また,ハードウェアに関する説明もありますが,「わたしはソフトウェア技術者だから関係ないや」などとは決して考えないでください.この世界で長く技術者としてしごとをしていくためには,ソフトウェア技術者だからとか,ハードウェア技術者だからという枠を持つことは厳禁です.
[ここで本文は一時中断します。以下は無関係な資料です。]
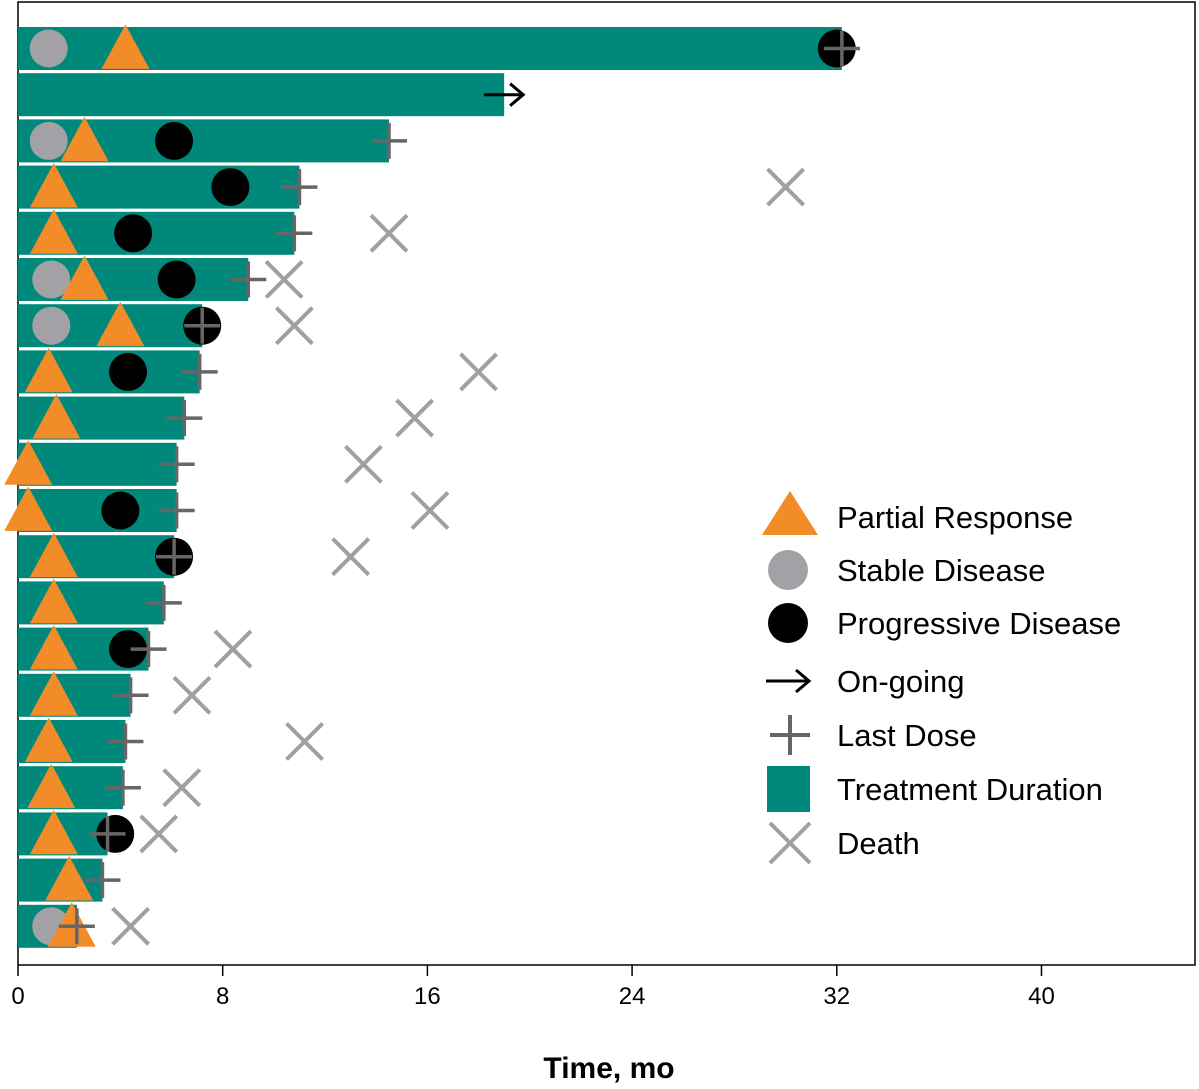 This screenshot has height=1089, width=1199. I want to click on legend-label: Partial Response, so click(955, 518).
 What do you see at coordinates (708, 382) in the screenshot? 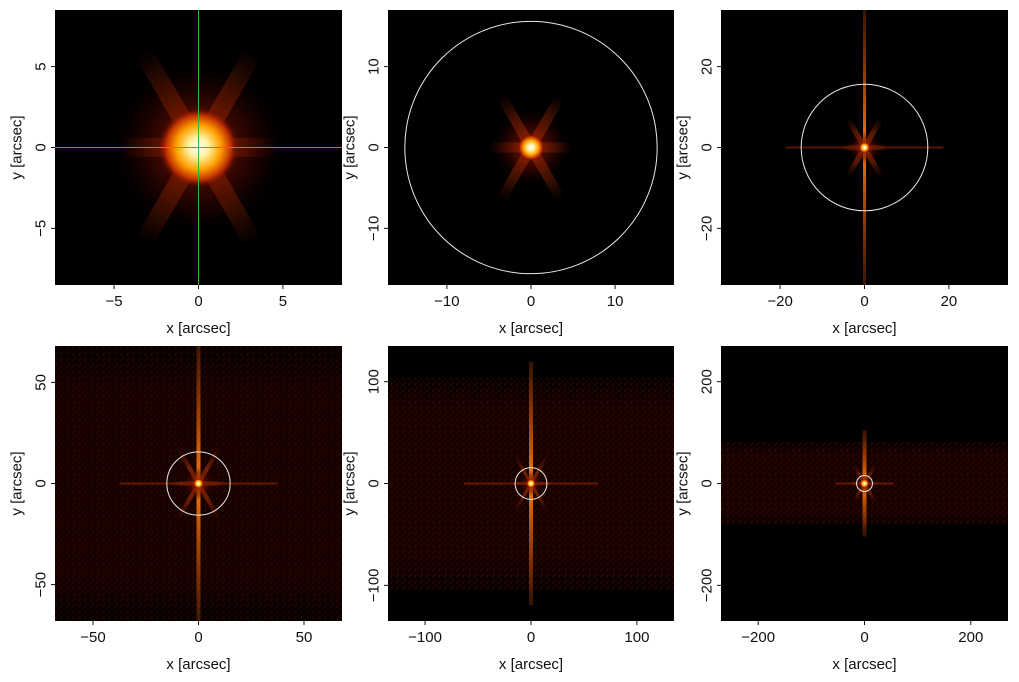
I see `y-tick-label: 200` at bounding box center [708, 382].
本稿で説明する知識は,大きく次の二つに分けられます.
1)プログラムを起動させるためのしくみと,起動したプログラムが動くための基本メカニズム
ランタイム構造,スタートアップ・ルーチン,配列の実体,volatile,非同期呼び出し
2)プログラムがマイコン(システム)と外部との間でデータをやり取りするための基礎知識
ポーリングと割り込み,エッジ・トリガとレベル・センス,メモリとポート
C言語に関する本の内容は,C言語の文法や使いかたについての解説がほとんどです.WindowsやLinux/UNIX上でプログラミングするだけならそれで十分でしょう.例えば,LinuxやUNIX上ならば,おまじないのように,
% cc example.c
とコマンド入力すれば,ファイルexample.cに書かれたC言語のプログラムがコンパイルされ,a.outという名まえの実行可能なファイルが生成されます.そして,
% ./a.out
とコマンド入力すれば,ファイルexample.cに書いておいたプログラムが(あわよくば意図したとおりに)実行されます.この手順は,使用するOS環境やコンパイラなどによって若干変わりますが,WindowsやLinux/UNIXの環境ならば,基本的にはmain関数以降のプログラムを書き,そのファイルをコンパイルして実行するだけです.プログラムを動かすために,プログラムの起動や動作時のしくみなどを気にする必要はありません.